Collaboration is nothing new in marketing. One can hardly think of the Olympics without longtime sponsors such as Coca-cola and Visa, or remember the days when credit cards weren’t co branded with airlines, retailers, automakers and other companies.
But marketers become hesitant when they see “data” in front of “collaboration”. Suddenly, people get nervous about the very idea of using first-party data to collaborate with other teams or companies because they worry that partners might access sensitive information and misuse it, or that the data will become less valuable.
Both are valid concerns that shouldn’t be brushed off, but also shouldn’t be thought of in such stark terms. Increasingly, the brands that have a complete view of their consumers — a feat that can only be achieved through a data strategy that includes collaboration — are the ones poised to succeed by gaining customer intelligence to build long-lasting customer relationships.
Build privacy-conscious data collaborations
Successful data collaborations come from addressing preconceived notions, understanding why they have become myths and championing privacy-conscious ways of working with trusted partners.
Myth 1: Data collaborations with first-party data should be avoided.
First-party data is undoubtedly valuable. It can feel easier to continually keep it under lock and key rather than imagine ways to collaborate with others in a way that preserves privacy and fidelity. For example, it can be challenging to jumpstart data partnerships with a financial services or health care company if you are not in those industries. Doing so requires familiarity with the regulations they must adhere to and the technologies that help can facilitate collaboration in a safe, secure manner.
However, if you continue to not consider data collaboration options in a way that protects privacy, you miss out on shared insights that can drive your business forward. Knowing how your customers prefer to pay can become the cornerstone of significant marketing campaigns, as we saw from Burger King’s holiday promotion with Venmo, whereby the fast food chain sent $1 to select customers via the app.
If you already have partners you trust, an easy place to start conceptualizing how data collaboration could work is by discussing how you might mutually benefit from each other’s proprietary data sets. You may also want to speak with a technology vendor who can help support data collaboration in a transparent, secure manner.
Myth 2: My consumers don’t want their data to be used.

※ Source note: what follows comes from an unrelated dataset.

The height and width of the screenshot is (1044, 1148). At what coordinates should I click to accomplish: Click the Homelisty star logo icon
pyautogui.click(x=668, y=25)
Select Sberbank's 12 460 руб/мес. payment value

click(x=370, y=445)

This is certainly true of certain consumers who may never understand or accept the use of data in marketing. However, brands should see consumers’ growing awareness of the use of their data as an occasion to rise to, not a challenge to shy away from. The emergence of “privacy actives”, an attractive cohort of mostly younger, affluent digital natives who make purchase decisions based on how companies treat their data, shows that there is value in treating privacy as an open, ongoing dialogue on value exchange that sets a floor for engagement, rather than a ceiling.
For example, if you are a retailer, there’s no harm in asking your audience — even consumers who have been buying from you for years — how they want to interact with your brand. Many will appreciate the agency to selectively opt into marketing, and see these engagements as part of your customer experience rooted in building trust through transparency. Informing consumers of data usage is yet another way to show them that you do not take their attention or loyalty for granted. We can expect the privacy actives cohort to grow as consumers demand more transparency on how their data is used and reward brands that are upfront with their loyalty.
Myth 3: I don’t need data collaboration — I know everything about my audience.
As their acquisition histories reveal, even the tech giants can’t paint a complete picture of their consumers alone. Amazon’s acquisitions of IMDB, Audible and Whole Foods hint at gaps in understanding how people consume media and shop for groceries However, acquisition certainly isn’t the only path to knowing more about audiences.
Formulating a new data strategy to connect your first-party data and safely and securely collaborate with others is becoming a new way for brands to differentiate themselves, better understand consumers’ needs and augment intelligence about shared audiences with trusted partners. With third-party cookies going away and big tech eliminating access, customer intelligence is becoming scarce. If you keep the status quo with your data strategy — same sources, same technology, same silos — you’re only going to know less about audiences you thought you already knew while your business slowly degrades.
New year, new data strategy
As consumers’ needs have changed, so have brands’ abilities to meet them in the moment. Some have been able to move quickly and address new demands, while others did not.
Dismissing data collaboration can only continue to hinder consumer-friendly customer intelligence that fuels agility and therefore, business growth. The companies with the openness to put outdated ideas on data collaboration behind them and forge new partnerships will know their customers better, engage them more successfully and truly own their future.